"Agama dan Politik Bukan Kambing Hitam"
[tajuk-indonesia.com] - Agama itu tuntunan untuk manusia, dan kebutuhan manusia agar mendapatkan jalan yang benar, baik di dunia maupun di akhirat. Agar proses dan pelaksanaan politik itu suci dan mulia, juga diperlukan agama’.
Agama
‘Atas berkat rahmat Allah Yang Mahakuasa dan dengan didorongkan oleh
keinginan luhur, supaya berkehidupan kebangsaan yang bebas, maka rakyat
Indonesia menyatakan dengan ini kemerdekaannya’.
Itulah kalimat alinea -3 Pembukaan UUD 45. Kalimat ini banyak makna,
antara lain menunjukkan bahwa rakyat Indonesia itu makhluk beragama.
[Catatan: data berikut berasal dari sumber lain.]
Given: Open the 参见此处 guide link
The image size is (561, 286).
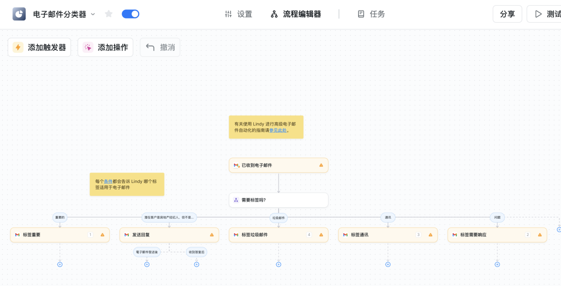Looking at the screenshot, I should click(x=278, y=130).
Rakyat Indonesia menyadari bahwa apa yang terjadi adalah karena Allah
Yang Maha Kuasa.
Umat Islam dan umat lain, umumnya mempercayai ada empat kitab suci yang
diturunkan Allah Yang Mahakuasa. Kitab Taurat diturunkan kepada Nabi
Musa AS berbahasa Ibrani. Kitab Zabur diturunkan kepada Nabi Daud AS
berbahasa Qibti. Kitab Injil diturunkan kepada Nabi Isa AS berbahasa
Aramaik. Kitab Al-Quran diturunkan kepada Nabi Muhammad SAW berbahasa
Arab. Semua mengajarkan cara hidup yang baik di dunia untuk menuju
kehidupan akhirat.
Ajaran agama itu kebutuhan manusia. Mengapa, karena selain manusia ada
makhluk Tuhan yang bernama iblis atau setan yang mendapatkan ijin
menggoda manusia. Ketika Allah Yang Mahakuasa menciptakan manusia
pertama dengan nama Adam, iblis inilah satu-satunya makhluk yang tidak
patuh kepada Sang Pencipta. Karena itulah, tidaklah salah jika ada
manusia yang menentang ajaran agama atau ajaran Allah Yang Mahakuasa,
disebut dengan iblis atau setan. Bahkan orang dengan perangai buruk pun
mendapat cemooh sebagai iblis atau setan.
Politik
Mencermati kehidupan berbangsa dan bernegara aspek politik, kita dengar
ada stigma ‘politik itu kotor’. Namun ada juga ‘politik itu suci’.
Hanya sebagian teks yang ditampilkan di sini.